MATERIAL FOR THE TASK.

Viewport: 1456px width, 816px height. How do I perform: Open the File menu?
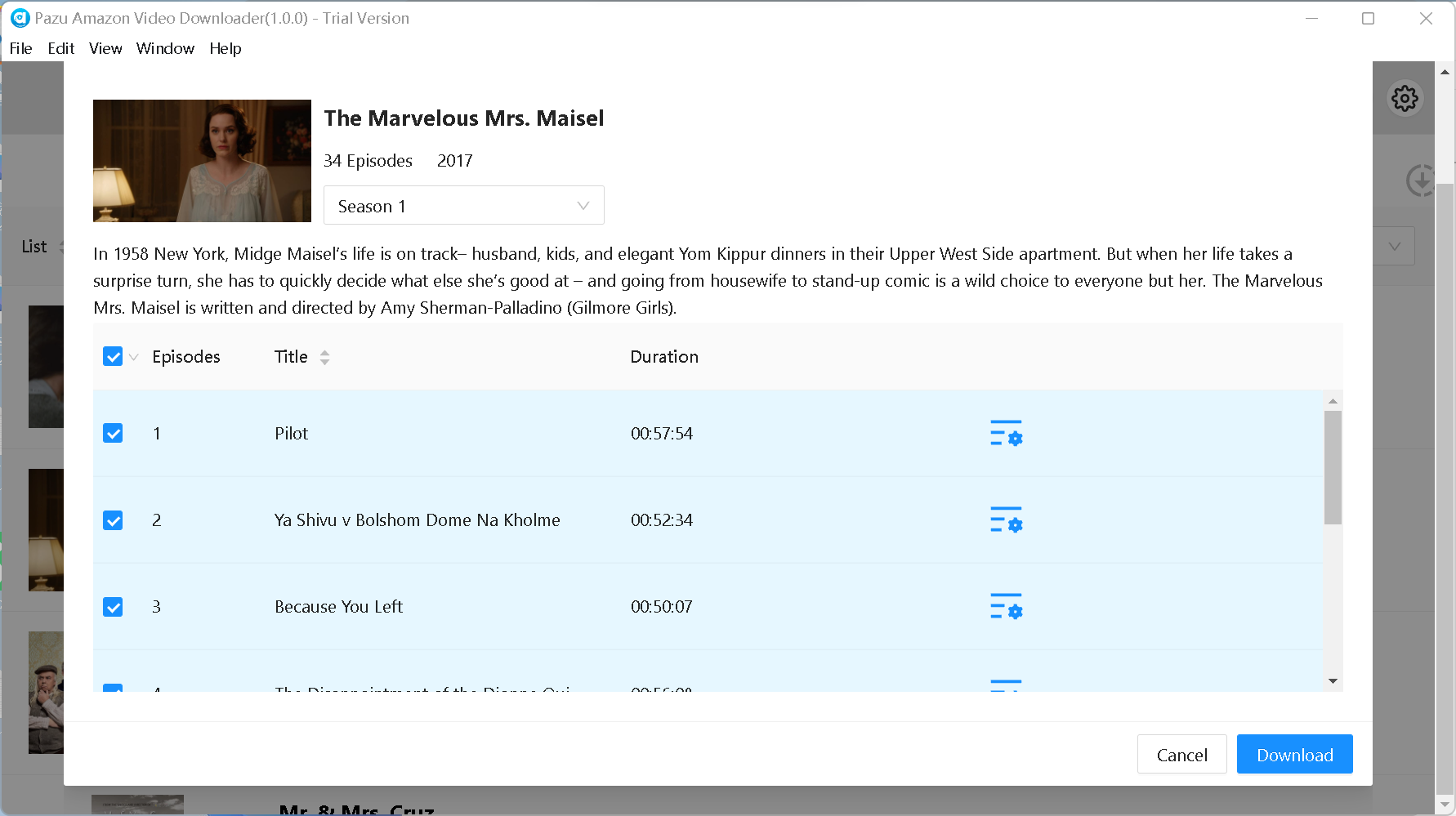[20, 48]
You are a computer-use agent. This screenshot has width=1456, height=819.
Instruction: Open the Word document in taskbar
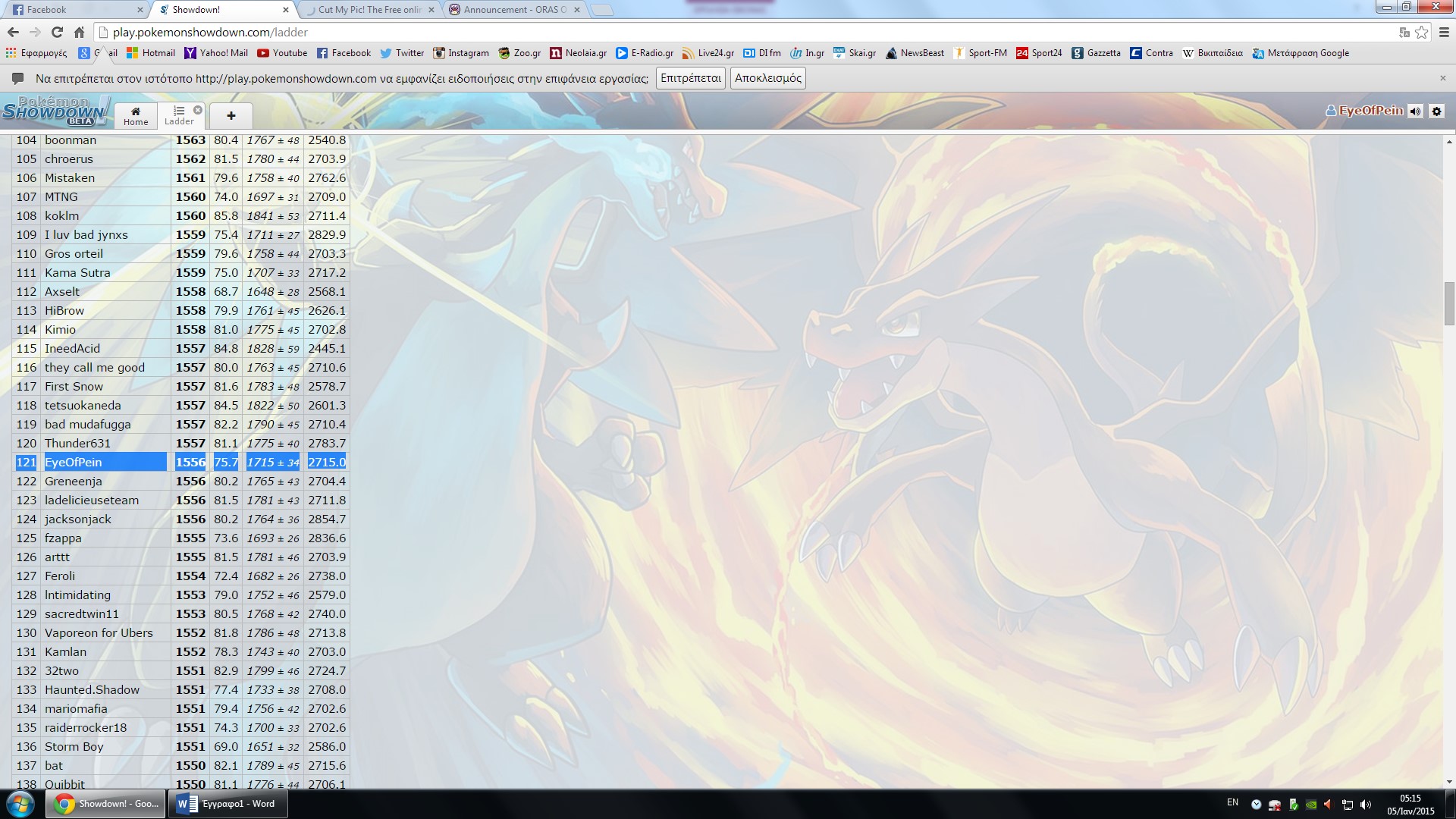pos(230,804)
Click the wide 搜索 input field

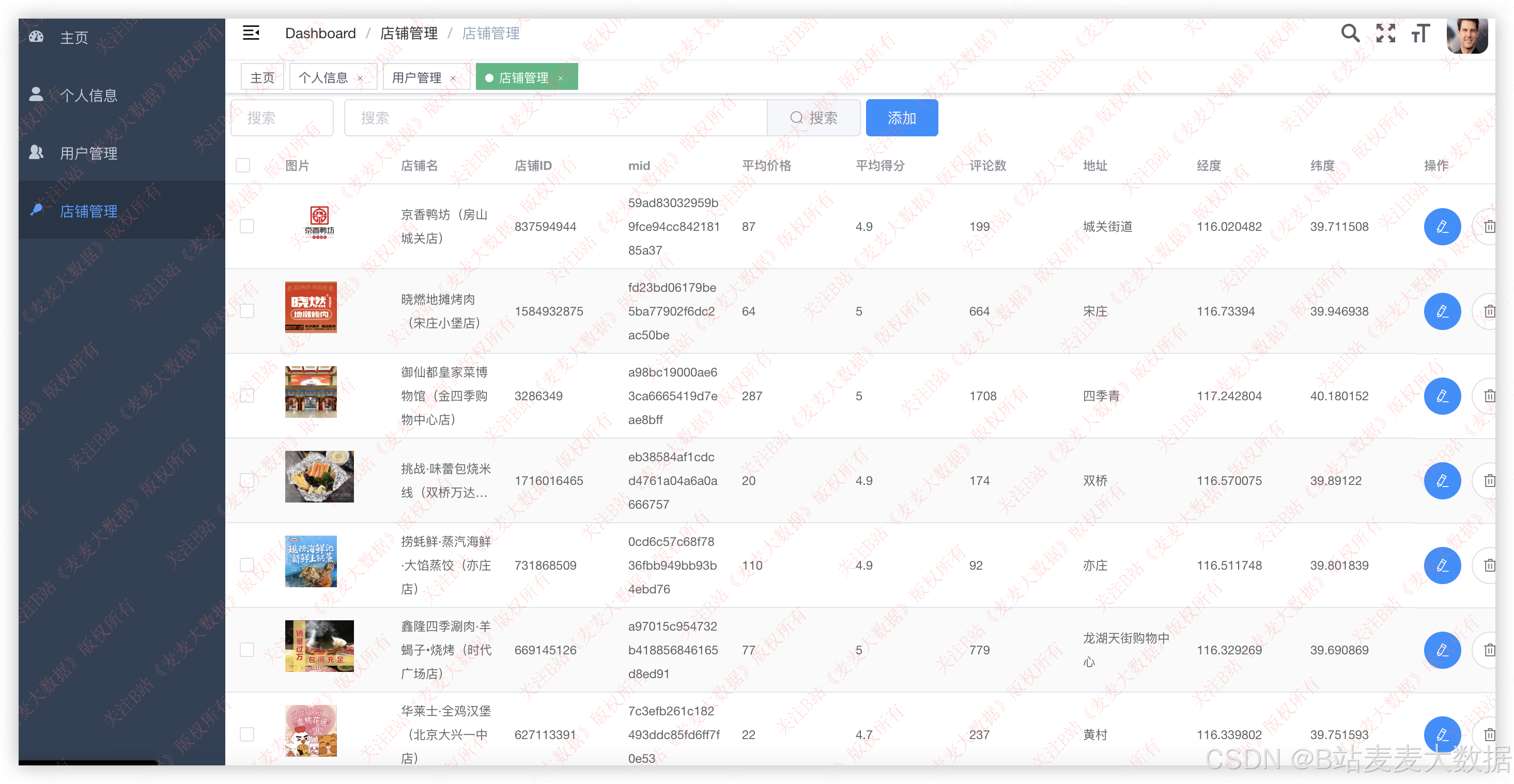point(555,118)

EXERCISE GOAL. Please output all the data exactly as given, with the pictures omitted.

SOLUTION FOR THIS TASK.
Viewport: 1456px width, 816px height. How do I perform: Open the File menu?
[20, 48]
You are a computer-use agent. This screenshot has width=1456, height=819.
Instruction: Open the Word document in taskbar
pos(230,804)
Click the wide 搜索 input field

point(555,118)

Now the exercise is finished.